Dr. PEPPER. I truly believe that partnerships at the local level have to be part of the prescription for change.

Senator, I want to thank you again, and on behalf of our colleagues, thank you and the committee for all your work. We urge you to continue these kinds of hearings and, if possible at all in the future, to extend them to include not only professional groups but take the case to the people and talk to consumers as well.

Senator EAGLETON. That is a pretty good idea.

Thank you, Doctor.

(Dr. Pepper's prepared statement may be found on p. 758.) Senator EAGLETON. Well, ladies and gentlemen, let me say in brief summary, we have had eight and a half hours of hearings, 25 witnesses, by my reckoning. It is not the quantity that counts, it is the quality. Based on previous records that I have read and that I know my staff has read on this question of health manpower, this is the best testimony on the subject matter that I think has been assembled to date.

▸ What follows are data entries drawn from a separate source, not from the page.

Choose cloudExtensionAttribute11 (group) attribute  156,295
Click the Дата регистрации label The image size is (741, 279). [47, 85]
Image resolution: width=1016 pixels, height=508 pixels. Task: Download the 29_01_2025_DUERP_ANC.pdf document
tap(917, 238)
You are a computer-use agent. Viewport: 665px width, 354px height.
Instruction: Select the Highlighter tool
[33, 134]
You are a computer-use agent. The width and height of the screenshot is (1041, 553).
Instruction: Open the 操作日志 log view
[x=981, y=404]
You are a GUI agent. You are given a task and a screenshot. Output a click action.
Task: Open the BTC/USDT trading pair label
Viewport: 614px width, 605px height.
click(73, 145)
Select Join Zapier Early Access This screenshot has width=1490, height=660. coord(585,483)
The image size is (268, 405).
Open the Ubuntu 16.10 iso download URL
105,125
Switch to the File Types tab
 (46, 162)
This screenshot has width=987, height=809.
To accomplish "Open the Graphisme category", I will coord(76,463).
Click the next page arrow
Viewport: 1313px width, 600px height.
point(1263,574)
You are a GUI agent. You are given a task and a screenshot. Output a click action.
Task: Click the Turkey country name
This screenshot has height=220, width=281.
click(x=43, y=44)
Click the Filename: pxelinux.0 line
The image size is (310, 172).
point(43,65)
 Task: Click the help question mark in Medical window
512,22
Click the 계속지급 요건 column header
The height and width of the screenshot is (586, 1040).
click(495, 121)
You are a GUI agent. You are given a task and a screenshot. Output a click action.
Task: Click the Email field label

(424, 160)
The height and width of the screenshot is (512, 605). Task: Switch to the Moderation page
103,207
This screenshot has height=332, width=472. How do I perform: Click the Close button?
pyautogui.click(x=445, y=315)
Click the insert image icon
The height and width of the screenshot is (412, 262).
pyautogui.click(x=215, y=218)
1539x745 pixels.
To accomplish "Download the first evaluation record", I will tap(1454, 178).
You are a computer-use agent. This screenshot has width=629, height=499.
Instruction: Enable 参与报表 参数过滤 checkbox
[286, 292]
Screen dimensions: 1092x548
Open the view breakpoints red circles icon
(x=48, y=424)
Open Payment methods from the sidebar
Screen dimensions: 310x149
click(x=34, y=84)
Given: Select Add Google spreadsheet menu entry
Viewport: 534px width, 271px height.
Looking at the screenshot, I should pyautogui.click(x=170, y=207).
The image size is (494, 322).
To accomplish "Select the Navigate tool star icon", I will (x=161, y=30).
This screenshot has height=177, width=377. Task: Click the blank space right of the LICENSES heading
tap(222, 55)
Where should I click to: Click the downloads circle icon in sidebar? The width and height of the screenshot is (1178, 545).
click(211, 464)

We hope it is equally as good in Kansas City and, more importantly, this doesn't go for naught.

This isn't just for the purpose of compiling another printed book and putting it on somebody's shelf. The question of reorganization of health care, what to do with it, how to keep up with it, how to improve it, is an idea whose time has come, and it is no longer going to be just the debating topic at medical conventions or debating topic at political conventions for a plank to be put in the platform. The demands of the country are such that Congress, for better or for worse, properly or improperly, is going to have to take some action.

The purpose of these hearings is to try to find out which is the proper way to go. We are going to go, we are going to move, because we are being pushed that hard, that the system is about to break. Unless we have the advice of people such as the 25 witnesses today, we will undoubtedly make mistakes. Even with their advice we will probably make some. Maybe we will keep them to a level of tolerability and acceptability.

My thanks to all who have participated, and my special thanks to the officials and Mr. Jackson, who is still with us, and Father Drummond of St. Louis University, who have been so courteous to us, both for the facilities and for the fine lunch.

The subcommittee is adjourned.

(Whereupon, at 6:30 p.m., the hearing was adjourned, to reconvene September 4 in Kansas City, Mo.)